Could you copy every record exactly, leaving the pictures behind?

Stored items:
▬▬▬▬▬▬▬▬▬▬

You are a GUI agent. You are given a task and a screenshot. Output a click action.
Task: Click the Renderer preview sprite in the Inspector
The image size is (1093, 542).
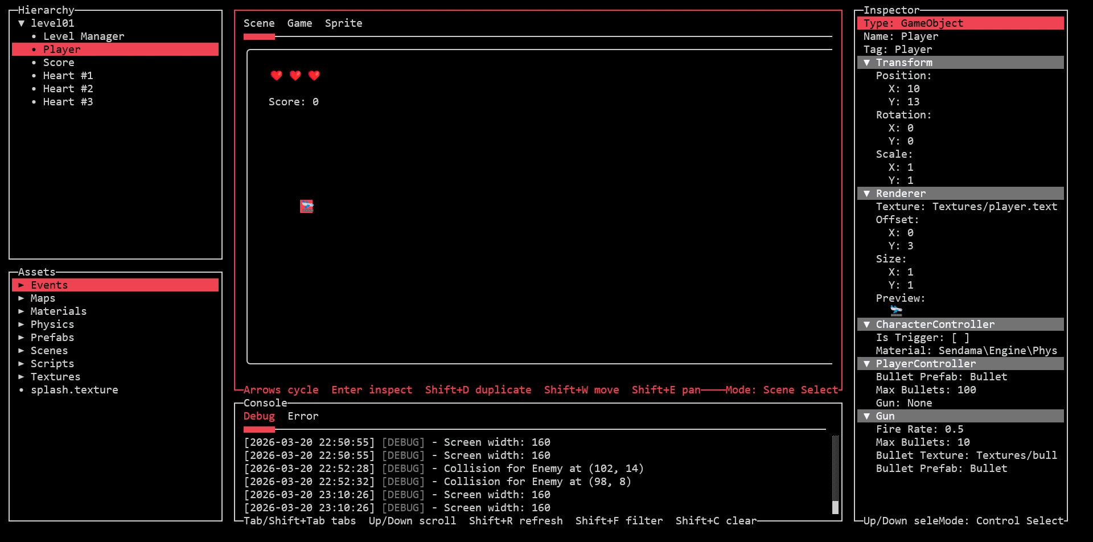click(x=897, y=311)
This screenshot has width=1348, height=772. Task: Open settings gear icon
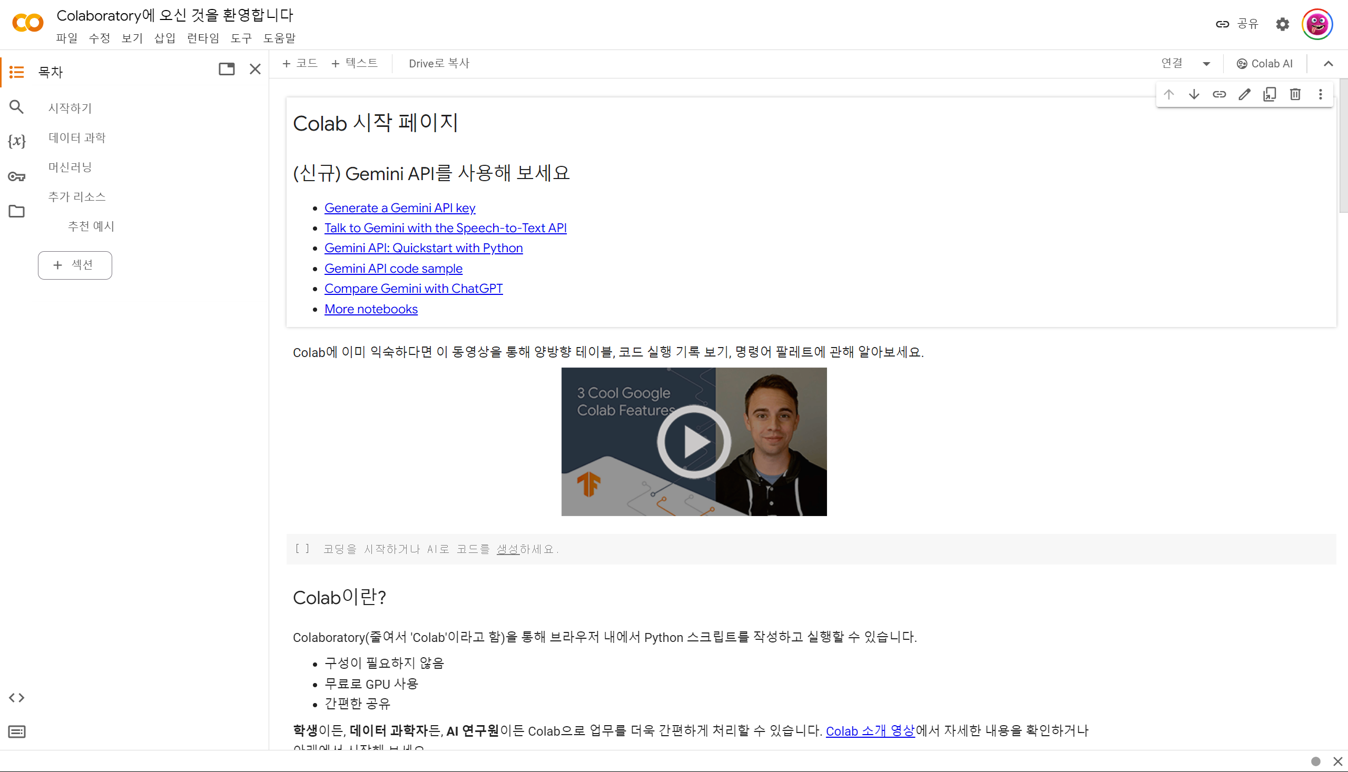tap(1282, 24)
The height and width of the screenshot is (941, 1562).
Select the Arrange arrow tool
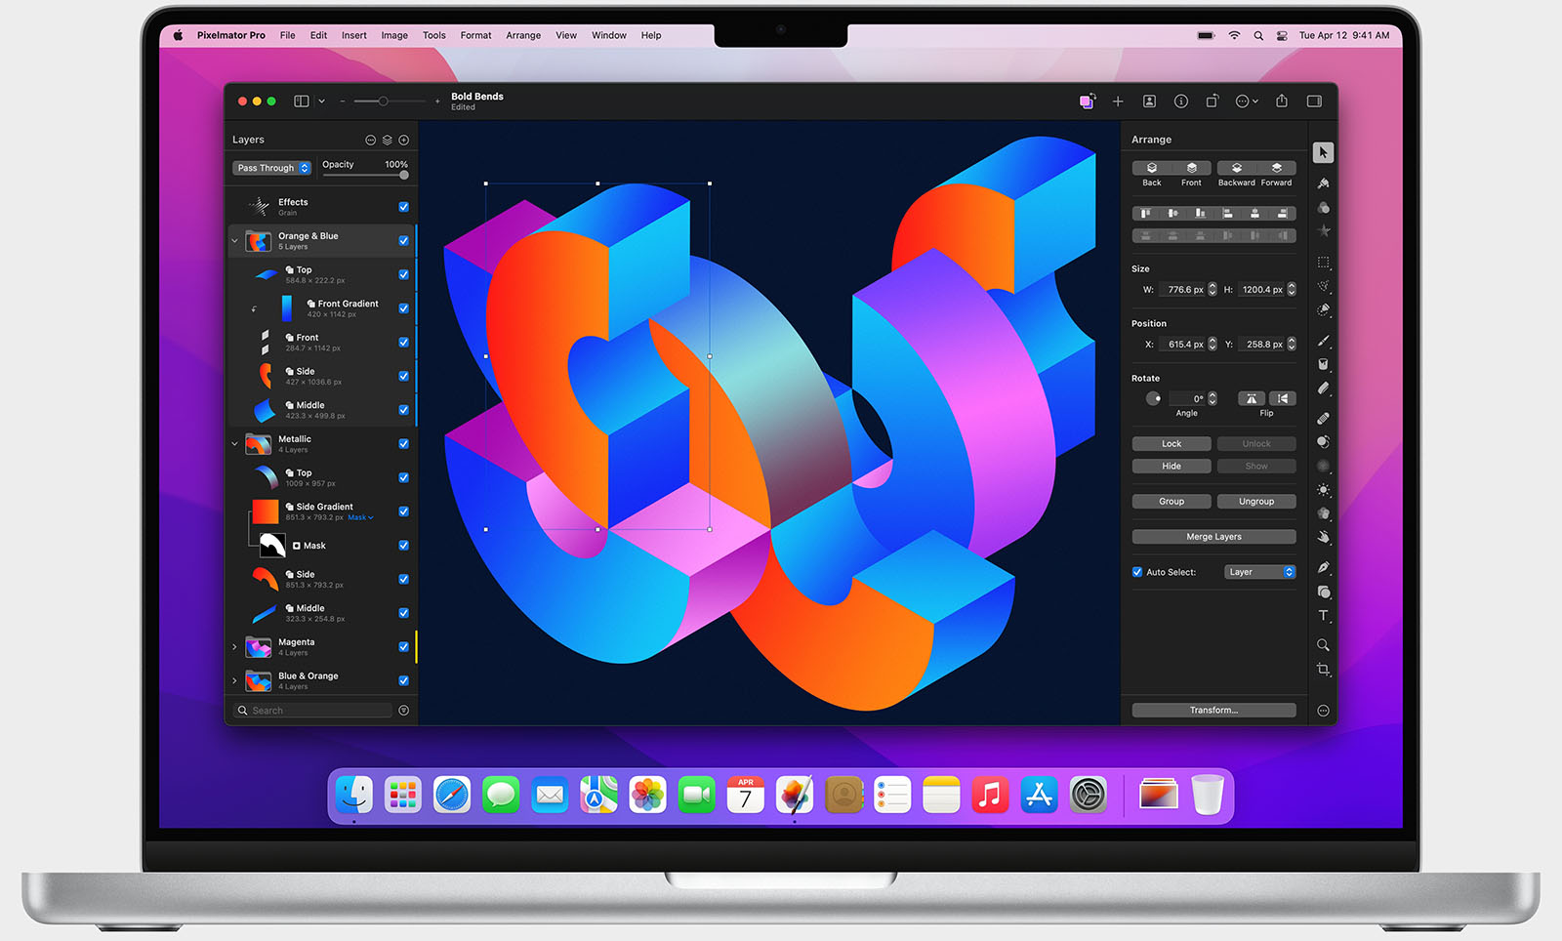click(x=1323, y=152)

▬▬▬▬▬▬▬▬▬▬

ANSWER BOX:
You are a GUI agent. You are given a task and a screenshot. Output a click action.
Task: Click the Renderer preview sprite in the Inspector
The image size is (1093, 542).
click(x=897, y=311)
This screenshot has width=1348, height=772. Task: Open settings gear icon
tap(1282, 24)
The height and width of the screenshot is (941, 1562).
Select the Arrange arrow tool
click(x=1323, y=152)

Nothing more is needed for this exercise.